One common task in the IELTS Reading test is the True, False, Not Given exercise. In this task, you must read a passage of text and respond to a set of statements to say whether they are True, False or Not Given based on the information you have read in the passage.
It is essential to remember, in this type of exercise, that you shouldn’t be using your general knowledge or opinions. Instead, all of your answers should be based on the information in the passage.
To help you to prepare for this type of exercise, try out the practise exercise below. Read the passage, decide whether each statement is True (T), False (F), or Not Given (NG) and then check your answers.
Simple explanations to answers have been given to help your understanding. If you are preparing for the IELTS reading test, we recommend that you try this exercise out to improve your reading skills.
One top tip for this exercise is to remember that you only give the response False if the statement is actually incorrect. If the information is just not included, remember to answer with Not Given.
Exercise 1: Greta Thunberg
Greta Thunberg is a Swedish climate youth activist who sparked an international movement to fight climate change beginning in 2018. With the simple message “School strike for climate” handwritten on poster board, Thunberg began skipping school on Fridays and protesting outside the Swedish Parliament. Thanks to social media, her actions have spread and influenced millions of young people all over the world to organise and protest.
Launching “Fridays For Future,” Thunberg and other concerned youths throughout Europe have continued to pressure leaders and lawmakers to act on climate change through their regular walkouts.
Thunberg has also travelled the world, meeting with global leaders and speaking at assemblies to demand climate solutions and a recommitment to the Paris Agreement. Recently diagnosed with Asperger’s, the activist has publicly shared her views on her disorder, referring to it as her “superpower.” In 2019, she was nominated for the Nobel Peace Prize.
Thunberg was only eight when she first learned about the climate crisis. Since then, she has made efforts to lower her carbon footprint by not flying and becoming vegan and has influenced her family to do the same.
As the face of the climate youth movement, Thunberg has been invited to speak at numerous rallies including ones in Stockholm, London and Brussels. In December 2018, her speech at the United Nations COP24 in Katowice, Poland, went viral.
“You are not mature enough to tell it like is,” she said at the summit, addressing the Secretary-General. “Even that burden you leave to us children. But I don’t care about being popular. I care about climate justice and the living planet.”
Decide if these statements are True (T), False (F), or Not Given (NG):
- Greta Thunberg began protesting against climate change prior to 2018.
- International protests, helmed by youths from around the world, have involved young people not attending classes on Friday.
- Greta’s family were reluctant to make the switch to veganism.
- Greta wants to become the most popular climate change activist in the world.
- Greta does not believe her diagnosis of a developmental disorder will negatively affect her work.
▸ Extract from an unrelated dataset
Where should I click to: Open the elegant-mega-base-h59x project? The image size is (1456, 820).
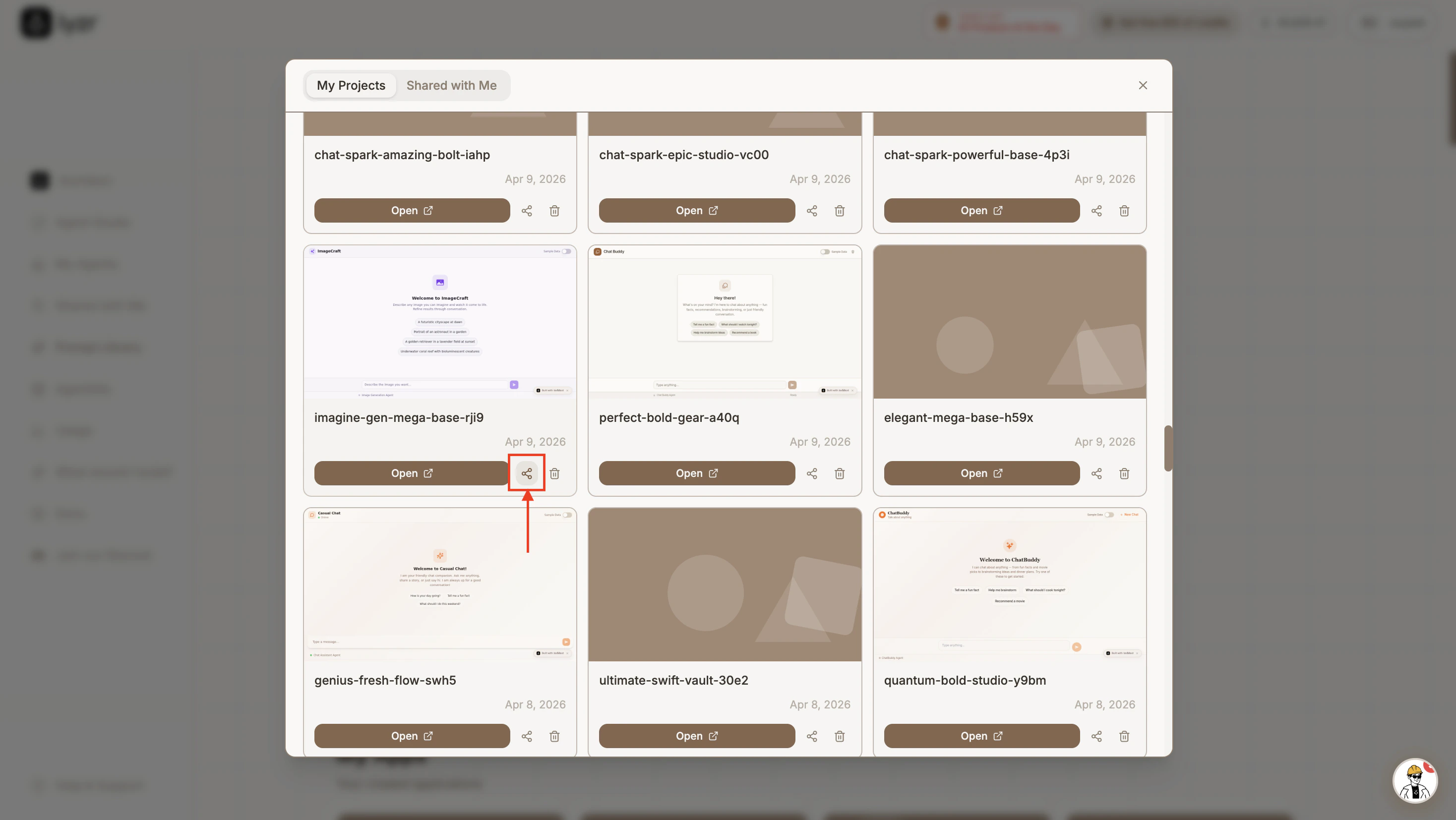[981, 473]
- In 2019, Greta won the Nobel Peace Prize for her work as a climate change activist.
- When speaking at the United Nations in December 2018, Greta accused its members of misleading the public with inaccurate information about climate change.
- False – the text states that Greta “sparked an international movement to fight climate change beginning in 2018”.
- True – “their regular walkouts” refers to students around the world who are protesting by not attending school on Fridays.
- Not Given – “she has made efforts to lower her carbon footprint by not flying and becoming vegan and has influenced her family to do the same” does not say whether her family were willing or reluctant to make the change.
- False – In an interview, Greta said: “But I don’t care about being popular”.
- True – In fact, when asked about her diagnosis of the developmental disorder Asperger’s, Greta referred “to it as her “superpower.”
- Not Given – The text only says that Greta was nominated for the Nobel Peace Prize. It does not state if she won it or not.
- True – in her speech Greta claimed that members of the UN were “not mature enough to tell it like it is”, meaning to tell the truth.